We calibrated the ETL-induced changes in focal plane against those induced by translating the objective along the z axis (Extended Data Fig. 1). To generate a three-dimensional structure for calibration, strands of cotton were saturated with a solution of fluorescein isothiocyanate and placed in a 1.75-mm slide cavity (Carolina Biological Supply Company, cat. no. 632255). These cotton fibers were then suspended in optical adhesive (Norland Products, cat. no.

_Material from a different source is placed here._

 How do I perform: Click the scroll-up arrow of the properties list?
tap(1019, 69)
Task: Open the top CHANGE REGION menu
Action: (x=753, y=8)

NOA 133), covered with a glass cover slip, and cured with ultraviolet light (Extended Data Fig. 1d,e). At baseline, an ETL diopter input value of 0.23 was used as baseline as this generated a working distance closest to what would occur without an ETL. The objective was then stepped physically in the axial direction for 400 μm up and down in 5-μm steps, spanning 800 μm axially. The objective was then moved to the center of the stack and the diopter values were changed from −1.27 to 1.73 in 0.1 diopter steps while the objective was stationary, averaging 100 frames at each diopter value to obtain an image stack. The spatial cross-correlation between a single frame of the diopter stack and each frame of the objective movement stack were calculated to determine the change in focus location for each diopter value. This procedure was performed at three separate locations on the suspended fluorescein isothiocyanate cotton (Extended Data Fig. 1f). We performed calibrations of the magnitude across the usable range of ETL diopter values. Although the difference in micrometers per pixel scaling relative to the baseline focal values was large across extremes in ETL-induced axial focal plane shift, the typical range used for imaging the brains of mice (<100 μm) had a negligible effect (~0.01 µm per pixel) (Extended Data Fig. 1g).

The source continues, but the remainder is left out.